I am currently on the job market, seeking research based positions in AI + systems. My interest is in building efficient systems grounded in human-centered design. I recently completed my Ph.D. in Computer Science at Tufts University, where I explored how to make modern AI systems more predictable and resource-efficient, developing infrastructure that powers large-scale AI applications and building tools that bring these capabilities into classrooms.

Publications

When will my ML Job finish? Toward providing Completion Time Estimates through Predictability-Centric Scheduling
Abdullah Bin Faisal, Noah Martin, Hafiz Mohsin, Swaminathan Lamelas, Fahad R. Dogar
Usenix OSDI 2024

Abstract.

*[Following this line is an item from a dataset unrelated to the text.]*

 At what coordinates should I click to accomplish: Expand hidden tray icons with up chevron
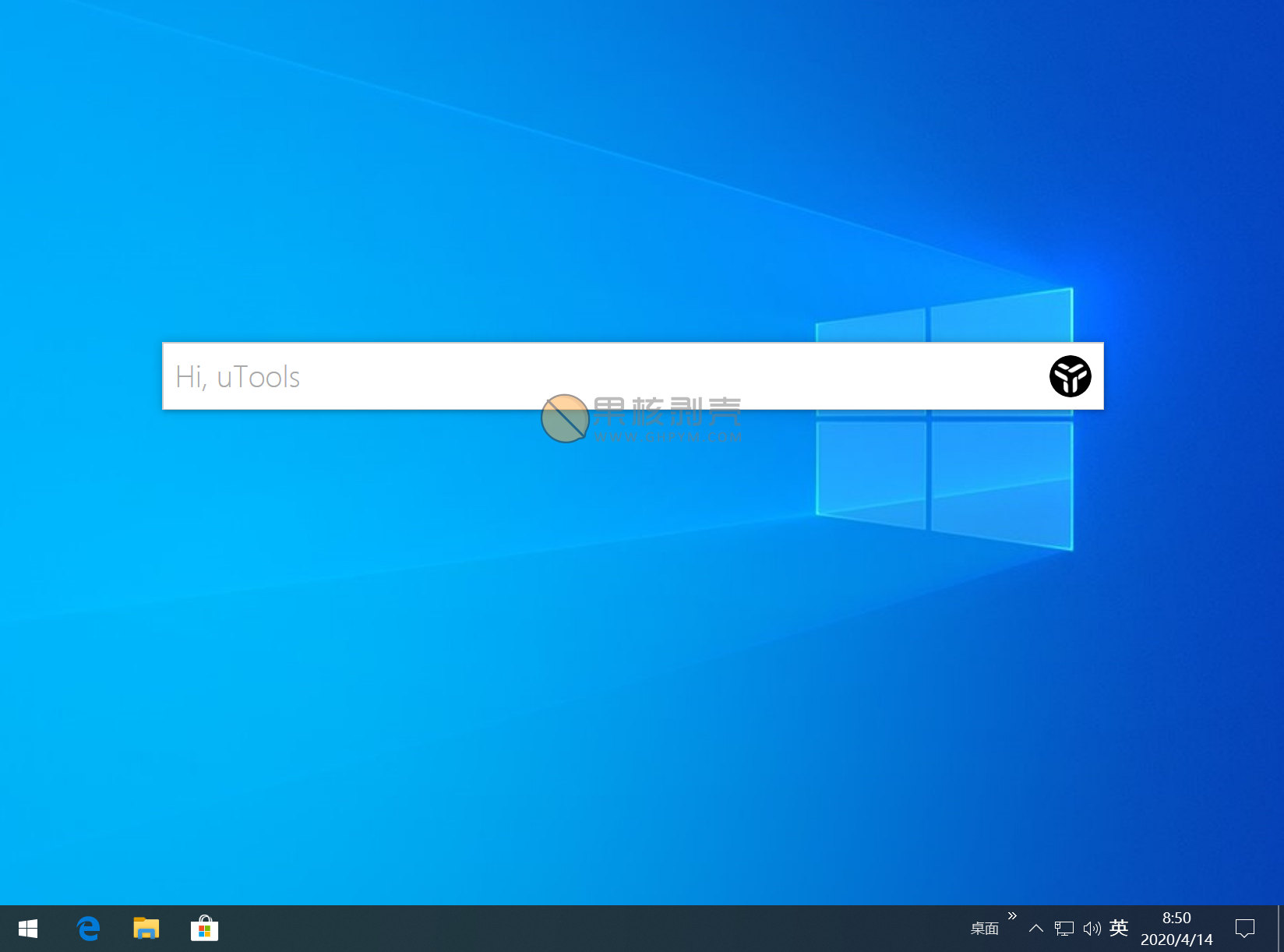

In this paper, we make a case for providing job completion time estimates to GPU cluster users, similar to providing the delivery date of a package or arrival time of a booked ride. Our analysis reveals that providing predictability can come at the expense of performance and fairness. Existing GPU schedulers optimize for extreme points in the trade-off space, making them either extremely unpredictable or impractical. To address this challenge, we present PCS, a new scheduling framework that aims to provide predictability while balancing other traditional objectives. The key idea behind PCS is to use Weighted-Fair-Queueing (WFQ) and find a suitable configuration of different WFQ parameters (e.g., queue weights) that meets specific goals for predictability. It uses a simulation-aided search strategy to efficiently discover WFQ configurations that lie around the Pareto front of the trade-off space between these objectives. We implement and evaluate PCS in the context of scheduling ML training workloads on GPUs. Our evaluation, on a small-scale GPU testbed and larger-scale simulations, shows that PCS can provide accurate completion time estimates while marginally compromising on performance and fairness.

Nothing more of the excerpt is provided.